Bob Copper's 2000 Report
The year 2000 was always going to be an extraordinary one. There was a sense of change in the air. The end of an old era and the beginnings of a new one. For instance, after a lifetime of denoting the current year in Roman form with a profusion of incoherent letters posing as numbers - from MCMI (1901), through the cumbersome MCMLXXXVIII (1988), to MCMLCIX (1999) - we were going to wake up to the fact that we could manage with just two: MM. What other novelties and excitements awaited us was a matter of conjecture.

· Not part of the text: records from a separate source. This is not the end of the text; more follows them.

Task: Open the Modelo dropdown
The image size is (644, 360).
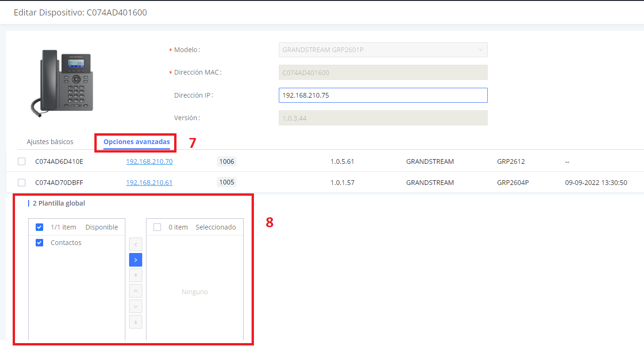Action: 383,49
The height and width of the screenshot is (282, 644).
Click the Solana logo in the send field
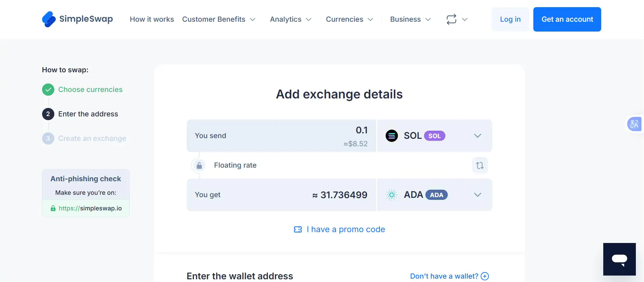pyautogui.click(x=392, y=136)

For us, the Copper family, it was to prove a truly momentous year. On our visit to the U.S.A. in February we, the four senior members, were joined for the first time abroad by four of my delightful grandchildren, all in the twenties and thirties age group and all of whom have inherited the love of the old family songs. (The other two would have been with us but for prior engagements). We had Andrew and Sean, and Ben and Tom (*in good Dame Durden fashion) to back us up in Chicago; Lansing, Michigan, and, later, Cleveland, Ohio at the annual festival of the Folk Alliance.

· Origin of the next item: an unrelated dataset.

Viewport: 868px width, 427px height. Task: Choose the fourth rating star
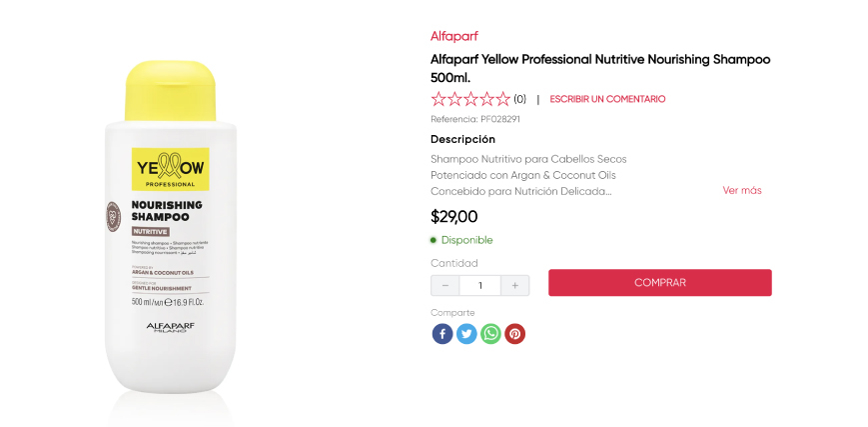coord(486,99)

At the University of Michigan, Lansing [actually Michigan State University in East Lansing], where our appearances were met with great enthusiasm, I noticed that in packed halls the front three rows of seats invariably were occupied by fresh-faced, nubile girl-students who applauded madly at the end of every song. I was just beginning to think that my luck had changed when reality descended upon me and I remembered that as we sat on stage there were four tall, fresh-faced English boys standing ranged behind us whose joint vocal contribution added richness and vitality to the sound.
It was a wonderful moment; the highlight of the year. The family tradition had taken a firm and significant step forward: this time into its fourth century and seventh consecutive generation, (My great, great grandfather, George Copper, born in Rottingdean in 1784, was a celebrated village singer) and I was made aware that the songs we had been so anxious to keep alive were in safe hands and hearts for at least, let us say, another fifty years. And this all happened in the remarkable year of MM.
The year proceeded in a thoroughly satisfactory way with two further visits to America, San Diego and Los Gatos in California and, later, to New England, with a number of festivals and club appearances in this country in between. And we laid plans for a re-issue in CD form of the tracks on the Bob and Ron Copper, English shepherd and farming songs, L.P. A great year but for me nothing came up to those appearances in the U.S.A. with my "brisk and bonny lads".
B.C.
*Aside to folkies.
The photo of Bob Copper was taken on the occasion of his 86th birthday party on Thursday 4 January 2001 at the The Royal Oak. He is flanked by son John and daughter Jill.